◆ **Aim of the exercise**: Print the records verbatim, beginning at the line that contains "Screen dimensions: 818x863" and continuing through the end of the records, with both ends included. Leave the pictures out of your answer.

◆ **Data**:
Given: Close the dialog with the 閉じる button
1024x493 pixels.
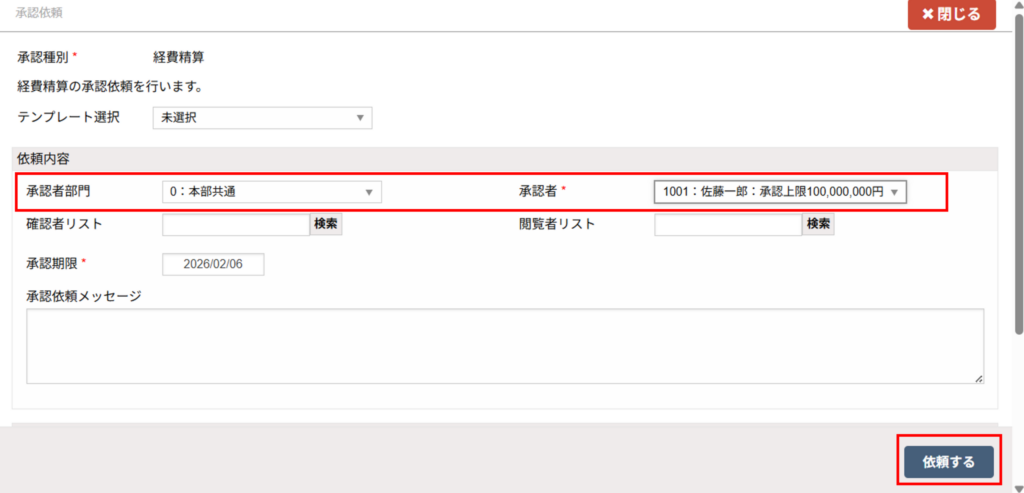Looking at the screenshot, I should (x=951, y=15).
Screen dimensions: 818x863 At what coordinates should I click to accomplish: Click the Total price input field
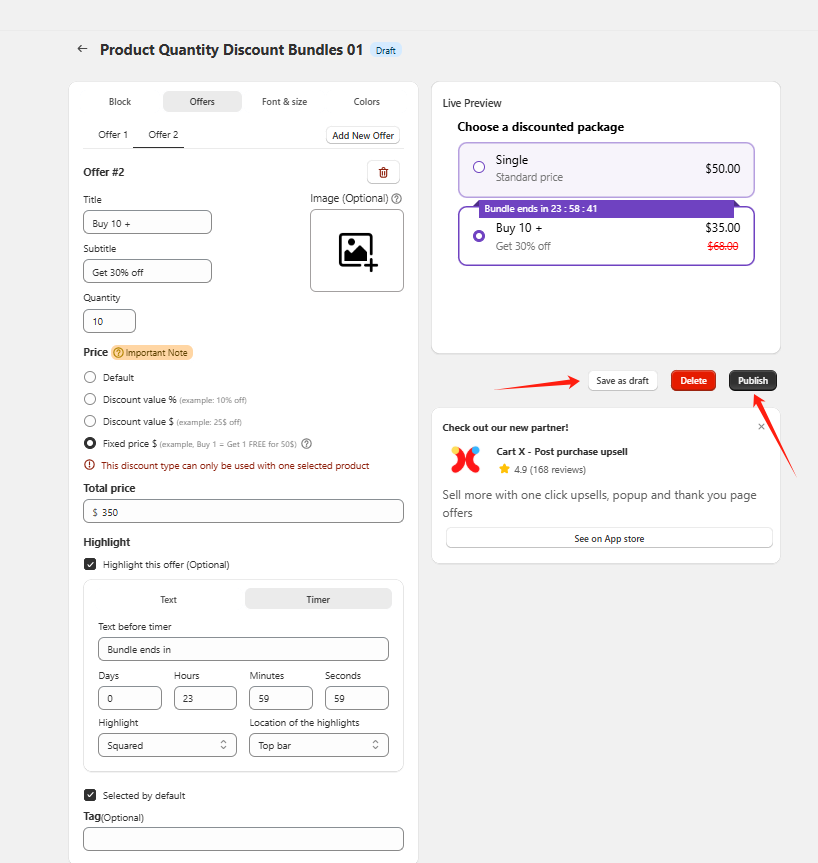point(243,511)
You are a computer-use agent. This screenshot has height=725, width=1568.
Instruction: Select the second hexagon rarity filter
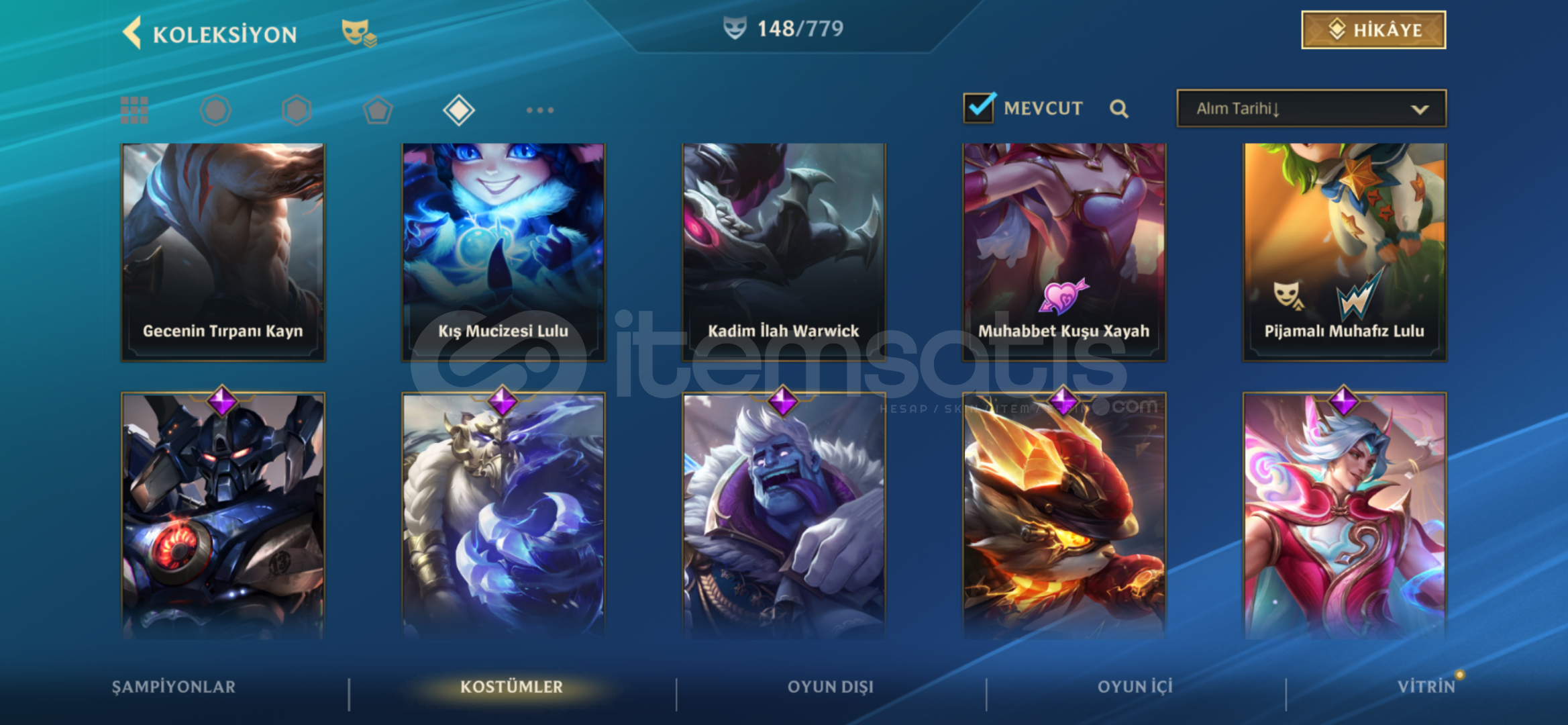coord(297,110)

◆ **Answer for this exercise**:
Screen dimensions: 818x863 At what coordinates should I click to accomplish: Click the Total price input field
point(243,511)
You are a computer-use agent. This screenshot has height=725, width=1568.
Instruction: Select the second hexagon rarity filter
coord(297,110)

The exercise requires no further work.